The solution:  Augment $R$ with $v$ as a new column, and row filled with zeros in all entries except the last, which will be 1.  Let’s call this augmented matrix $T$.  Append a 1 to the bottom of $p$, too.  Let’s call that $p'$.  Now $Tp'$ will also have a 1 in the bottom entry, and $p_1$ can be read off by ignoring that extra 1.  The question of whether this will work is left as an exercise to the reader; it is not difficult to convince oneself it will always work.

The puzzle:  Why does adding a dimension like this convert our transformation from one that is affine to one that is linear?

An aside, as to the engineering significance of the problem, suppose you have several rods connected by rotating joints.  If you want to know the position of the end of the last rod, relative to the base of the first rod, this kind of transformation, possibly composed several times, would be a way to determine that position.  The potential for composing the transformation several times is very good reason why it is so nice that the affine transformation can be converted to a linear one.
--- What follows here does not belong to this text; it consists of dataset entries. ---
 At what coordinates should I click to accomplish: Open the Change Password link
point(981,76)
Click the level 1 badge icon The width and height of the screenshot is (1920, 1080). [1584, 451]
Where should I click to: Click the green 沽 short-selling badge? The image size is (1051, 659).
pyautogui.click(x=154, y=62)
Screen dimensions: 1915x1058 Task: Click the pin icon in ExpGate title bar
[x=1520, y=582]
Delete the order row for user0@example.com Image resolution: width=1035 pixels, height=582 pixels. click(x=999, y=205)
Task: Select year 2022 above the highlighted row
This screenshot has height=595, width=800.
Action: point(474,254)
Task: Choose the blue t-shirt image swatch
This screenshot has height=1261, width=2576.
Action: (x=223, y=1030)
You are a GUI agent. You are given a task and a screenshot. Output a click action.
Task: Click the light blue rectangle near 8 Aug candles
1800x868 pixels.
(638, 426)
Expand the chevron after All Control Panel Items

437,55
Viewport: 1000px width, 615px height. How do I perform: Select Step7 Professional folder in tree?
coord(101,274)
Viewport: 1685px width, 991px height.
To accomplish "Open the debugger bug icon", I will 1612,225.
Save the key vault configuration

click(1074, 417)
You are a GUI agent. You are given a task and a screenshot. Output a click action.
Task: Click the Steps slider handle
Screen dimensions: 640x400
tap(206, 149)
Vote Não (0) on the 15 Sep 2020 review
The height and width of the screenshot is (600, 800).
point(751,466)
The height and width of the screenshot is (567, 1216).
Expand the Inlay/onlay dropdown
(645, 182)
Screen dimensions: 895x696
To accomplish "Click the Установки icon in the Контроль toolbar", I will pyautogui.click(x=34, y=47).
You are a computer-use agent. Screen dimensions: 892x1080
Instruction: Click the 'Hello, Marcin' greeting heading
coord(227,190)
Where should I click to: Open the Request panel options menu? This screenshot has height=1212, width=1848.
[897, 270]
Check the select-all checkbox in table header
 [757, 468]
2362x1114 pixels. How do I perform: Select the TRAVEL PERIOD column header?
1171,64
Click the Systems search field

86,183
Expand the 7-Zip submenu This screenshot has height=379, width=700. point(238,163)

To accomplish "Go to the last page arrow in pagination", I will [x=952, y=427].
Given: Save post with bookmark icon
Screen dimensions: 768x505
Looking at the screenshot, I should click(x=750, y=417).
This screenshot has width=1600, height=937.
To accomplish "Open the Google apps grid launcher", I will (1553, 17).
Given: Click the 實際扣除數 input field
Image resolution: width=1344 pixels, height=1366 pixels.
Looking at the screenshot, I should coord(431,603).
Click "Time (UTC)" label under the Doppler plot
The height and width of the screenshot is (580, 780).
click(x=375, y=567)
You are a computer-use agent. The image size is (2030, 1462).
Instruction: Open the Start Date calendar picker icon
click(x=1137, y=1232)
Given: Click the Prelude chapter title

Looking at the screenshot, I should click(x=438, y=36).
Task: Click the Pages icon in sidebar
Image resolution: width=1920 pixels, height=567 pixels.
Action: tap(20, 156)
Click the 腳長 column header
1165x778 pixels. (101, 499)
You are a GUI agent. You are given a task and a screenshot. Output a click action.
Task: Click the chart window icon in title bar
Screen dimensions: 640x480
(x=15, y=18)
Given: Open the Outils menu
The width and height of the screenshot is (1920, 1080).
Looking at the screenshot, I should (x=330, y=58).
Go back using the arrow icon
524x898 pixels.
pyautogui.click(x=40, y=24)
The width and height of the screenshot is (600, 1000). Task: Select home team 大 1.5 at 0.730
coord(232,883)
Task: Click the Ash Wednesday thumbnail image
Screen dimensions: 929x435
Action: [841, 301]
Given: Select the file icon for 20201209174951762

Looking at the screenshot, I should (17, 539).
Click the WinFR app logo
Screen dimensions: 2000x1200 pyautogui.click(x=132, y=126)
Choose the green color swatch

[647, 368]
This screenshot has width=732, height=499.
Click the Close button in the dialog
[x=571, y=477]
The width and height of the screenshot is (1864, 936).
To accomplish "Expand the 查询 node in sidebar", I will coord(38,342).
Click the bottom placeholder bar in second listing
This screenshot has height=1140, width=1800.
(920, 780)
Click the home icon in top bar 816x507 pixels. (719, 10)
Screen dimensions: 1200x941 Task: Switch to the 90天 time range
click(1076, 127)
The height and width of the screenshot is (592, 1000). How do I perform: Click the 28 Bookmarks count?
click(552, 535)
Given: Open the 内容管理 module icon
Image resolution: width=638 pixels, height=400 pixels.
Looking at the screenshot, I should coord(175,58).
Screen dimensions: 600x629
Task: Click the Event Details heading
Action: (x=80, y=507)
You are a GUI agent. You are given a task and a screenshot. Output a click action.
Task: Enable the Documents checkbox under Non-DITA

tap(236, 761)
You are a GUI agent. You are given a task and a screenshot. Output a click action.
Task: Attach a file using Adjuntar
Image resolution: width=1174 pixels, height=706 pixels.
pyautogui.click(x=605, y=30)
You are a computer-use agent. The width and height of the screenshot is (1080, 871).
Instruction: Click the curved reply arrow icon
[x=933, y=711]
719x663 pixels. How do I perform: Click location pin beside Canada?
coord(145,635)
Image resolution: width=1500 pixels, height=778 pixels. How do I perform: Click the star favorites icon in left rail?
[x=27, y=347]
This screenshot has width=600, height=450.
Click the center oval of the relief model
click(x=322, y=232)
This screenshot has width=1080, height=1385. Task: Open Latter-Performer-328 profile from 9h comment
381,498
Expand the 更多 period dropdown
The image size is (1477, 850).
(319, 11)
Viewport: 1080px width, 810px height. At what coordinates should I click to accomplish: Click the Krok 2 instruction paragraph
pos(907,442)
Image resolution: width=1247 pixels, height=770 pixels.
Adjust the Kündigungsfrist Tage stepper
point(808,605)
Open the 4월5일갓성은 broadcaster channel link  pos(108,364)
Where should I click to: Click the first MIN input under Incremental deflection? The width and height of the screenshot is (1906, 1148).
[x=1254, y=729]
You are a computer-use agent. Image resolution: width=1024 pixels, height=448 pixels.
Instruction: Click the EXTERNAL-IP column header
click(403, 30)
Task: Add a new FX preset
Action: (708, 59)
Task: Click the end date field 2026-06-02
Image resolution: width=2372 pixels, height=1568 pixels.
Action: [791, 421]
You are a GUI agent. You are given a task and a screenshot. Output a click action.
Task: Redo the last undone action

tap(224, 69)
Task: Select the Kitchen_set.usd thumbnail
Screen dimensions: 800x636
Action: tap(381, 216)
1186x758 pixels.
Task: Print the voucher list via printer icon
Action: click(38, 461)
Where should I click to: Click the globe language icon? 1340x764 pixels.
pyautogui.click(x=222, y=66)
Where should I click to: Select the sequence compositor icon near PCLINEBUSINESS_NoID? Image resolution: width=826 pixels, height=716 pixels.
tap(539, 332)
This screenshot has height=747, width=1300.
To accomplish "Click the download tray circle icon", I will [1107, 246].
The justification:  Generalize the problem to the case where the direction of the displacement is fixed, but the magnitude is not.  That is, $p_1 = Rp +\lambda v$, where $\lambda \in \mathbb{R}$.  The reason for this generalization is that it makes the affine transformation we are interested in be a special case of this transformation, with $\lambda=1$, and just as importantly, this transformation is a linear combination of linear transformations!  The value of $\lambda$ is independent of the rotation, which means we have the side effect of increasing the dimension of the transformation by 1, as seen in the solution.

A calculation analogous to the exercise above shows for this generalization, the matrix representing it is $R$, augmented by $v$.  This is not a square matrix, but square matrices are rather convenient, since the vector space in the codomain is the same as in the domain.  We can make it square by adding a row.  This row will be filled with zeros except the last column, which will be 1, in order to make the determinant 1.  This is exactly $T$.  Now let’s take a look at why $p'$ is what it is.  In order to translate by $\lambda v$, $\lambda$ is appended to $p$ instead of 1.  But as we have already seen, the transformation we are actually interested in is when $\lambda=1$.  Therefore the linearization ought to have the form prescribed by the solution.